• **ОТРЫВОК ТЕКСТА**
——
Потом, поздней ночью, часа в четыре, пьяный мужчина 52-х лет, в тельняшке под курткой, дорогой и кожаной, говорил мне держась за ногу, развалившись на диване в каком-то дорогом ночном кафе, где кавказские мужчины решают свои вопросы, шепчутся и выпускают клубы дыма, затягиваясь кальяном.
- Пацаны, давайте по-пацански решим всё это быстро.
По-пацански не получится, к сожалению. Мы люди. Не пацаны. Блатная эстетика пропитала мир насквозь. Пацанские разговоры, понятия, тёрки и базары до сих пор длятся.

Всё-таки ночь это волшебное время. А утром я видел прекрасных женщин: Яну, Елену Васильевну, Вику, Вику, Борискину, Ольгу Юрьевну… Это было здорово. Работа — единственное место, где можно их увидеть. Больше они нигде не доступны....

Наташины рисунки
Мама Наташи постарела. Ей уже за восемьдесят. Она проводит время, как и многие её ровесницы, в духоте и одиночестве пыльной и нечистой квартиры. Квартиры превратившейся в тюрьму. Квартиры, ради которой когда-то было столько всего пережито, прожито, выплакано, выстрадано.
——
• **ЗАДАНИЕ**
Перепиши часть отрывка, которая открывается словами «По-пацански не получится, к» и завершается словами «прожито, выплакано, выстрадано.», подставив «клетку» вместо «тюрьму».

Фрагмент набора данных
——
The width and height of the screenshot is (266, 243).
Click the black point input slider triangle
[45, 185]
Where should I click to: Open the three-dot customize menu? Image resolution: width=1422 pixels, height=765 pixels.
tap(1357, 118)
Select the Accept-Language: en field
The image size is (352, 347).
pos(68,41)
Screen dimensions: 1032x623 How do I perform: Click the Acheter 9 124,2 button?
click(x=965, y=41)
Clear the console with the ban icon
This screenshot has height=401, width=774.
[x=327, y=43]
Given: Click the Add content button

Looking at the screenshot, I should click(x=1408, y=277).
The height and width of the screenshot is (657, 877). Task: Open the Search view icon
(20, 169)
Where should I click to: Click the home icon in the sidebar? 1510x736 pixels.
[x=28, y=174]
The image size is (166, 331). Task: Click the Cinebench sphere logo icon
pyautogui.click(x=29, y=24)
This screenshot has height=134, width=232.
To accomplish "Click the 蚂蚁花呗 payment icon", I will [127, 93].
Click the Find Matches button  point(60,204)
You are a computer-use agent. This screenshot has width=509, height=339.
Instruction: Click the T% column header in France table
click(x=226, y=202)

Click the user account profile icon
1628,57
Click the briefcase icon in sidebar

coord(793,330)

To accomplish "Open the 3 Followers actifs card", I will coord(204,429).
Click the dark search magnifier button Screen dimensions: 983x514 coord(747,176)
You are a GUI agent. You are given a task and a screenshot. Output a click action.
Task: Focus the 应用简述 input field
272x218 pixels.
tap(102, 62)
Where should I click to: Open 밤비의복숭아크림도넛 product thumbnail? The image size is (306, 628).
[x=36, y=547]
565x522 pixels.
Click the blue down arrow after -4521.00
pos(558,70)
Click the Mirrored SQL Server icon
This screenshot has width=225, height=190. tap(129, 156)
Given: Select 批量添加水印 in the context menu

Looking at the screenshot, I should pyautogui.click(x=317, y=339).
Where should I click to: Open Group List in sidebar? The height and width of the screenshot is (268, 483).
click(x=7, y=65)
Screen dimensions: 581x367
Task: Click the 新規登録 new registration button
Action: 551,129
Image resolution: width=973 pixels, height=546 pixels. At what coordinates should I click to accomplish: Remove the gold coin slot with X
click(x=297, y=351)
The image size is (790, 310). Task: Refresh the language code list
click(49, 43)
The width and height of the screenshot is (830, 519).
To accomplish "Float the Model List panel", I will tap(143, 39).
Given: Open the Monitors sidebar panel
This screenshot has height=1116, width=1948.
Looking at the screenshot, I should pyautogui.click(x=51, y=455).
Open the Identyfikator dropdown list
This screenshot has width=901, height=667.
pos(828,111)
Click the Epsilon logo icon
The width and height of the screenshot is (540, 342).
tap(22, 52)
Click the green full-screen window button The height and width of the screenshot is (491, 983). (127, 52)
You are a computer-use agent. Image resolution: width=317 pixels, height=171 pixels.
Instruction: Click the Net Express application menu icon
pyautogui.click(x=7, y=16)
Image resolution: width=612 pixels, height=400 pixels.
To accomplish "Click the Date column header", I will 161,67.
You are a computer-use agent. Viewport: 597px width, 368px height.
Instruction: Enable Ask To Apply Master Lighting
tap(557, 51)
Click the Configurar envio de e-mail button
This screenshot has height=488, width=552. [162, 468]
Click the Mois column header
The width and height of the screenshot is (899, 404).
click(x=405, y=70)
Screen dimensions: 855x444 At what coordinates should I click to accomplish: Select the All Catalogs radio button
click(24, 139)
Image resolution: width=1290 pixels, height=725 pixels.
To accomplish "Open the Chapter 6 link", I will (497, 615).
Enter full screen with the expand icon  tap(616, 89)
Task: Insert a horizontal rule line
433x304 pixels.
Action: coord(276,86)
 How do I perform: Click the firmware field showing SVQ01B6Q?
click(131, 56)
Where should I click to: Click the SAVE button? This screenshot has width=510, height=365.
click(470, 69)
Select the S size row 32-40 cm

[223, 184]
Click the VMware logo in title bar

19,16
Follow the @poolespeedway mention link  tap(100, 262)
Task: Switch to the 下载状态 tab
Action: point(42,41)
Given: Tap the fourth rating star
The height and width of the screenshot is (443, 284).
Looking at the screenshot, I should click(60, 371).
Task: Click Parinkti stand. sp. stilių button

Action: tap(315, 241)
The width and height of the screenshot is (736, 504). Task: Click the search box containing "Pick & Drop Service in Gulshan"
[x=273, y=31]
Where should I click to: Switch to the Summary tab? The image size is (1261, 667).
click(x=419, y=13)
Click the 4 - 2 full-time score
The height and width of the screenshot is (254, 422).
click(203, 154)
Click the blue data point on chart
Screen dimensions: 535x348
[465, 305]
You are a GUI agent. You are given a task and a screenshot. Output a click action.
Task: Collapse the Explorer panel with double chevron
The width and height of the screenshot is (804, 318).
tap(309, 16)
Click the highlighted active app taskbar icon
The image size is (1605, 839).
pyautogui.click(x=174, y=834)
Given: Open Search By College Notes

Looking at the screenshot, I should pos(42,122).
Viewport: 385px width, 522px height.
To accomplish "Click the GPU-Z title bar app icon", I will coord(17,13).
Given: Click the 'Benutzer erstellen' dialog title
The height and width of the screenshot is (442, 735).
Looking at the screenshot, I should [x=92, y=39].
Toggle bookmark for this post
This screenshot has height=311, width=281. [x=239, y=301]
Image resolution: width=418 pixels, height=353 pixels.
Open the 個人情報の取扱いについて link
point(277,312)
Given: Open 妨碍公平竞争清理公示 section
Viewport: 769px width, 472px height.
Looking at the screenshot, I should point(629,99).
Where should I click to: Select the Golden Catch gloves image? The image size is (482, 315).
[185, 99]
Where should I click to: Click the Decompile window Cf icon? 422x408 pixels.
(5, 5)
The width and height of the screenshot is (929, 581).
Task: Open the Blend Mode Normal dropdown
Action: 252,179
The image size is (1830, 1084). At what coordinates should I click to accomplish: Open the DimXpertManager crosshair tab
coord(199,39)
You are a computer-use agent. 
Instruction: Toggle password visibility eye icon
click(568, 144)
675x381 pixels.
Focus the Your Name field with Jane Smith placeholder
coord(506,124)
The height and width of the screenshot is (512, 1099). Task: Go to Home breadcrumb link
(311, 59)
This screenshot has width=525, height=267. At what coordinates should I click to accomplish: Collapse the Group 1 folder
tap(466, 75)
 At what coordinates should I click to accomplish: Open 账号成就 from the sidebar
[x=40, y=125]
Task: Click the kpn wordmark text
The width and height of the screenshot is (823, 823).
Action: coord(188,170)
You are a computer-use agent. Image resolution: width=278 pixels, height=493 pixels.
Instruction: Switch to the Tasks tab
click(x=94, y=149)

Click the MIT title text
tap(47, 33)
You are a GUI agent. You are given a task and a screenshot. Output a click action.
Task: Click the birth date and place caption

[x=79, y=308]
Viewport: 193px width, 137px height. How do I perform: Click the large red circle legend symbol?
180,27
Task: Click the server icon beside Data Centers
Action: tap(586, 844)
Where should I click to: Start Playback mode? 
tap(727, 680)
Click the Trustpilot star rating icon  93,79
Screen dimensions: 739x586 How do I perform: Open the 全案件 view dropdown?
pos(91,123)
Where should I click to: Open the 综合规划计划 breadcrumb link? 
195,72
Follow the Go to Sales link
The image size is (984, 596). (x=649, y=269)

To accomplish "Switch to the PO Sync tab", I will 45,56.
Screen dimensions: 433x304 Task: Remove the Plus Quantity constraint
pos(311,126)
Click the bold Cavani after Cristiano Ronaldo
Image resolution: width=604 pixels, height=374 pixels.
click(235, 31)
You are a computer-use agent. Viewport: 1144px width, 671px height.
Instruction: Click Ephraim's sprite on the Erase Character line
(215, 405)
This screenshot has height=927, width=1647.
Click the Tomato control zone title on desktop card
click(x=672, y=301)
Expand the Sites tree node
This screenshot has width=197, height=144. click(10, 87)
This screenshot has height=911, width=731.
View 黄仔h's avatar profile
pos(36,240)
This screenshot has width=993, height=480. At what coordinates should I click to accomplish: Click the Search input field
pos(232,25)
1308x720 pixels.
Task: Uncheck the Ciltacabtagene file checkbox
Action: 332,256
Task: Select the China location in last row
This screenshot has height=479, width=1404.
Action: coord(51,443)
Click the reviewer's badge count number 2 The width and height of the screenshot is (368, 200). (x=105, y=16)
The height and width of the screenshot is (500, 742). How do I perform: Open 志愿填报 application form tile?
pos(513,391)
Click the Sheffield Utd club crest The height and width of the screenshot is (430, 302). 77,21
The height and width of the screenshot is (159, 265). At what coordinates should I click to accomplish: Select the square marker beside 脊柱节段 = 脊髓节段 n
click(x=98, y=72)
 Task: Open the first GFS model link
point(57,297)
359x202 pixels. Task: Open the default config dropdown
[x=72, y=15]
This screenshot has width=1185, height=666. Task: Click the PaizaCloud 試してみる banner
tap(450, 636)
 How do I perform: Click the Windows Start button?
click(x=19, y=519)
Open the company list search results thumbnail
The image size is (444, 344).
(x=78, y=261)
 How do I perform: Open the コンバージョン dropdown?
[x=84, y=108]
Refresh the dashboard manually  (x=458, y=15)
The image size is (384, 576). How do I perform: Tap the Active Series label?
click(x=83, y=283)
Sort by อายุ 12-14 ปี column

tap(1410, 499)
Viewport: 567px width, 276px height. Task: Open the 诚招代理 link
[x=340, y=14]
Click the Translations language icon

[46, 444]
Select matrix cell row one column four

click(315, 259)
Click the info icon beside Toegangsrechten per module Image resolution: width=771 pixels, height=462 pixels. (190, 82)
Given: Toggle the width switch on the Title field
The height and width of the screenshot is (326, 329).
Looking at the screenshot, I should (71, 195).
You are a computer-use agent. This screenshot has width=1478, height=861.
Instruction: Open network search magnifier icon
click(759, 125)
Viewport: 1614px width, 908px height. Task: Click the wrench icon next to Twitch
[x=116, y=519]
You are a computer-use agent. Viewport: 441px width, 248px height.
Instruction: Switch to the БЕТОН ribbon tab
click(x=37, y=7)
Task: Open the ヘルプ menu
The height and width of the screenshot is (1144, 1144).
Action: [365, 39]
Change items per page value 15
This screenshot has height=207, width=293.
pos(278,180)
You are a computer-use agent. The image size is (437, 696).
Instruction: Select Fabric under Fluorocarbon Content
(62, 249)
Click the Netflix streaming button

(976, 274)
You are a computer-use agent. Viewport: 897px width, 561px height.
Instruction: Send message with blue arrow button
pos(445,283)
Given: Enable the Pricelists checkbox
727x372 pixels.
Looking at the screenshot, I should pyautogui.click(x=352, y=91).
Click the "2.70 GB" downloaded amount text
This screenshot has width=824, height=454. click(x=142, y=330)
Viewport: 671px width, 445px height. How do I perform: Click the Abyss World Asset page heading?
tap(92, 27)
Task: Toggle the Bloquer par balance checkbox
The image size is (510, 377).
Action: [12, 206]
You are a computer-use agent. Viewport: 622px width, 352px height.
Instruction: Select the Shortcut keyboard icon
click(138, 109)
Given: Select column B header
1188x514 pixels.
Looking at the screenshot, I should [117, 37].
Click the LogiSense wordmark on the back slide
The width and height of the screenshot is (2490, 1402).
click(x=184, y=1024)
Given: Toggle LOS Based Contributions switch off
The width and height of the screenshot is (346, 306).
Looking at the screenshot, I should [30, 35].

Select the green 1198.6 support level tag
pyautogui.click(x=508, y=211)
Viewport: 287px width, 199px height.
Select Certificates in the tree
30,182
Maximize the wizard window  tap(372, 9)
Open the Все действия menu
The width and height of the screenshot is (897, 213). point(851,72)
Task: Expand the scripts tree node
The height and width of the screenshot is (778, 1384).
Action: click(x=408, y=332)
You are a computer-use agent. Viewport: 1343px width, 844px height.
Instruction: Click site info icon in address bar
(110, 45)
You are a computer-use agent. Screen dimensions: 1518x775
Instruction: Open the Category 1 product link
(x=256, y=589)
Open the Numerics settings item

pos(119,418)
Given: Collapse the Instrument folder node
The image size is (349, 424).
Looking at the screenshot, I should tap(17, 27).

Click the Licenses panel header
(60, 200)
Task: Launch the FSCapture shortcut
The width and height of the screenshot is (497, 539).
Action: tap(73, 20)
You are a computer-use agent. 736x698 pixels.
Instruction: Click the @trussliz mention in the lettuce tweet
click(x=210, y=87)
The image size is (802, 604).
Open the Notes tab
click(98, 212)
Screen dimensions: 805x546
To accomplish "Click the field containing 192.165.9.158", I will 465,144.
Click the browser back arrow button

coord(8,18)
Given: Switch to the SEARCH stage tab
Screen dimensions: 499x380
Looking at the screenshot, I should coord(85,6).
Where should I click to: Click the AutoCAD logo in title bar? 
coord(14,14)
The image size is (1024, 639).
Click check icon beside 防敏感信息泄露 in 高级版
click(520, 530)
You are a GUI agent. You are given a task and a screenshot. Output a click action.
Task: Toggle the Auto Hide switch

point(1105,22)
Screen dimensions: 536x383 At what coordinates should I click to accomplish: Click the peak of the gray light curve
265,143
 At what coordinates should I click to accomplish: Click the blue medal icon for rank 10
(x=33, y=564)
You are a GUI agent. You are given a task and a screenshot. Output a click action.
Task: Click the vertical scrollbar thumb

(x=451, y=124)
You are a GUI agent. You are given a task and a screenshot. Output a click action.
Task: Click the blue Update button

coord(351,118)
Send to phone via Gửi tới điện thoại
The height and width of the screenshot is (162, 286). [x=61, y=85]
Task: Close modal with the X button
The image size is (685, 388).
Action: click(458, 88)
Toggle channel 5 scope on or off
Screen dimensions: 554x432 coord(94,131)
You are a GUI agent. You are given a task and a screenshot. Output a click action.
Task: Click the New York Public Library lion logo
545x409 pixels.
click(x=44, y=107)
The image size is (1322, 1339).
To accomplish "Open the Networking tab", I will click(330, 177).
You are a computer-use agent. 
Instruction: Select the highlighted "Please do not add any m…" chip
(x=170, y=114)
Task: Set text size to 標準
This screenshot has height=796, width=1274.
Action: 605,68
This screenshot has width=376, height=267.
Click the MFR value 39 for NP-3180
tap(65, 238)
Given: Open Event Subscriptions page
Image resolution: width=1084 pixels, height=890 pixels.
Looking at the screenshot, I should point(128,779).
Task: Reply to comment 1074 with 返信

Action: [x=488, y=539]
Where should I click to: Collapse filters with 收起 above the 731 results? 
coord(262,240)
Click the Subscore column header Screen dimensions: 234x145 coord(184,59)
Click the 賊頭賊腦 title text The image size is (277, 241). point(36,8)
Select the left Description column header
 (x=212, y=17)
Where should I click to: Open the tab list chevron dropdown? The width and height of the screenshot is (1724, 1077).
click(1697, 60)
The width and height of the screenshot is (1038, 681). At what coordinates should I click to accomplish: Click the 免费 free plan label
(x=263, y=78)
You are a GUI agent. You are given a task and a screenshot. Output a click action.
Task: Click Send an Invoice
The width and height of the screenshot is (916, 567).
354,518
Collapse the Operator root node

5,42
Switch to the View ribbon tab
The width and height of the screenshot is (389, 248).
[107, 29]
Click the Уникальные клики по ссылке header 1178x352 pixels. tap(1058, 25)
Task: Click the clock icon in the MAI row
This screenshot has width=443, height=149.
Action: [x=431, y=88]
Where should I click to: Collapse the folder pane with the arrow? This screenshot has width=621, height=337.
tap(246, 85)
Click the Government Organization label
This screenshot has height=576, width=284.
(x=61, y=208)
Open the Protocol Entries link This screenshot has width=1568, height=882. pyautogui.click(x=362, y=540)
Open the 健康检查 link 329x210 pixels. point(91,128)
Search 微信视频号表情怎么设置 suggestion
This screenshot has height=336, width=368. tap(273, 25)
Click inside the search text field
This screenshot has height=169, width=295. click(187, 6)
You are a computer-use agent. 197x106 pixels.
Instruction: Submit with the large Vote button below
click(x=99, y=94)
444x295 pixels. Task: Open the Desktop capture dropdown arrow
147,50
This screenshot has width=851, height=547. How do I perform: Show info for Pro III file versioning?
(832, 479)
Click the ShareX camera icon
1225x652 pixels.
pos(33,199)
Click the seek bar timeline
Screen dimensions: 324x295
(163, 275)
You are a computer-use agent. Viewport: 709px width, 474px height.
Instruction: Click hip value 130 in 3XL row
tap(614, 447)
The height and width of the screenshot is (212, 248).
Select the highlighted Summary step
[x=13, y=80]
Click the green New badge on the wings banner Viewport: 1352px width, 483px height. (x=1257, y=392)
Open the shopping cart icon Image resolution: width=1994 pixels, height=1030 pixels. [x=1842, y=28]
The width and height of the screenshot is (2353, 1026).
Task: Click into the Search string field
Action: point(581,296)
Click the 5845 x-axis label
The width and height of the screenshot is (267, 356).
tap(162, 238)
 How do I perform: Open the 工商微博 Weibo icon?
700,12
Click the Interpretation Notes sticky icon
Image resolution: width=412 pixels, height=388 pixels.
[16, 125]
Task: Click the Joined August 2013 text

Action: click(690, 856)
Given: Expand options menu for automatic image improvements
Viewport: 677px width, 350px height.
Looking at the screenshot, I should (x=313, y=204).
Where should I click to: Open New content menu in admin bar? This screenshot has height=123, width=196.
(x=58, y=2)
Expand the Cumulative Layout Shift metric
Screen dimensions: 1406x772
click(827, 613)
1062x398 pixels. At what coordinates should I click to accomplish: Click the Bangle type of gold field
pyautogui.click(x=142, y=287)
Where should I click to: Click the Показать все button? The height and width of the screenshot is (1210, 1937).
——
• **ПОЛНЫЙ ОТВЕТ**
По-пацански не получится, к сожалению. Мы люди. Не пацаны. Блатная эстетика пропитала мир насквозь. Пацанские разговоры, понятия, тёрки и базары до сих пор длятся.

Всё-таки ночь это волшебное время. А утром я видел прекрасных женщин: Яну, Елену Васильевну, Вику, Вику, Борискину, Ольгу Юрьевну… Это было здорово. Работа — единственное место, где можно их увидеть. Больше они нигде не доступны....

Наташины рисунки
Мама Наташи постарела. Ей уже за восемьдесят. Она проводит время, как и многие её ровесницы, в духоте и одиночестве пыльной и нечистой квартиры. Квартиры превратившейся в клетку. Квартиры, ради которой когда-то было столько всего пережито, прожито, выплакано, выстрадано.